Between 14 July and the end of August, a handful of flights into Melbourne will be cut to zero, with most flights limited to 11 to 13 passengers.
Across Brisbane and Perth, passenger limits vary from as few as five passengers per flight, up to 12 passengers per flights for airlines that adjust their frequencies.
In the days since national cabinet decided on Friday to cut Australia’s weekly quarantine intake from 6,070 to 3,035 – a lower intake than when the initial cap of 4,000 was first introduced last July – prices for remaining seats into Australia have skyrocketed.

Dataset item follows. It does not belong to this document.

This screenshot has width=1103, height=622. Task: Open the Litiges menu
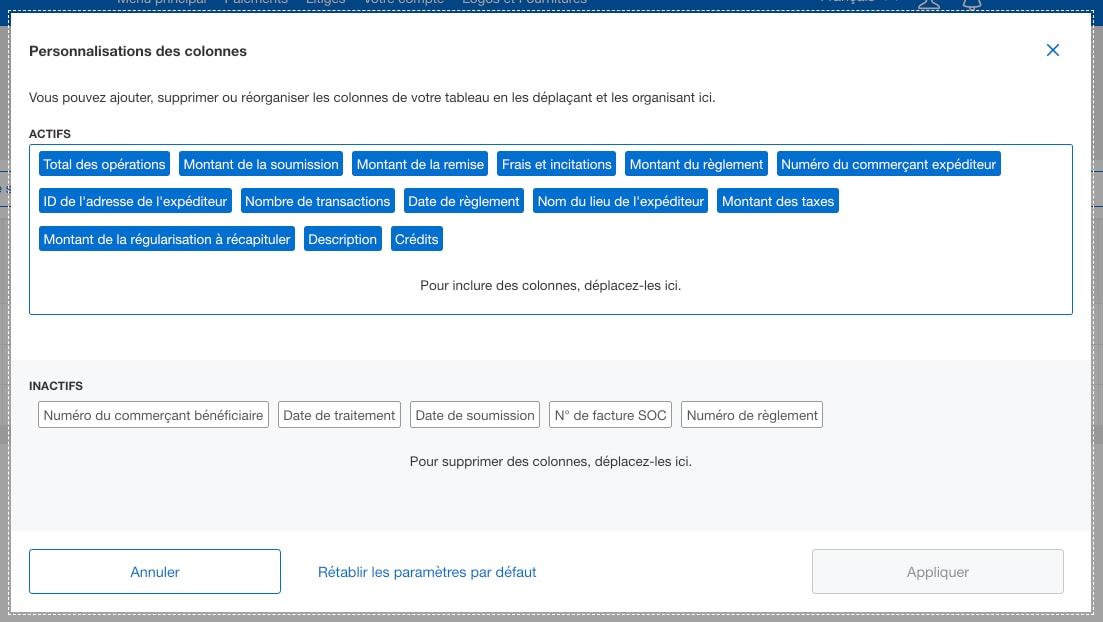point(324,2)
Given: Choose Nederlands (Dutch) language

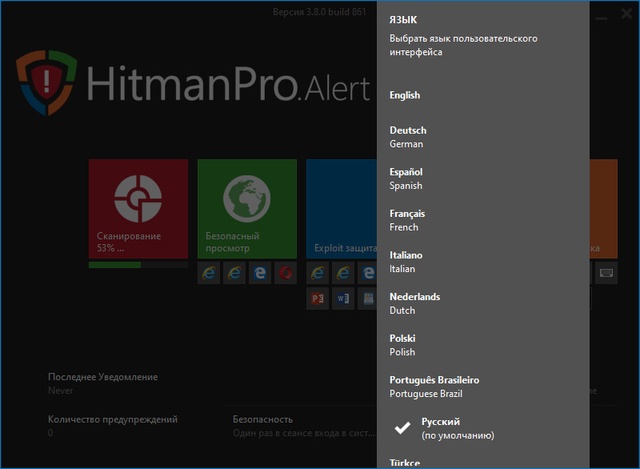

As a result, prices for one-way economy flights from London to Sydney on some airlines have risen to as much as $36,000 from when the new caps come into effect on 14 July, while other airlines have halted sales into Australia until further details about their passenger allowances become clear.
Thousands of those with tickets already booked are expected to be bumped and join the list of the 34,500 Australians who are currently registered with the government as wanting to return home but being unable to do so.
Spokespeople for All Nippon Airways and Cathay Pacific have told the Guardian that disruption was imminent, while Etihad and Singapore Airlines spokespeople have indicated the airlines would continue flying to Australia despite the new limitations.
Airlines have estimated 18,000 people will be bumped by the end of August. However, when the cuts to the caps were announced last Friday, Scott Morrison indicated they could remain halved until next year, in line with the vaccination-aligned stages of reopening Australia.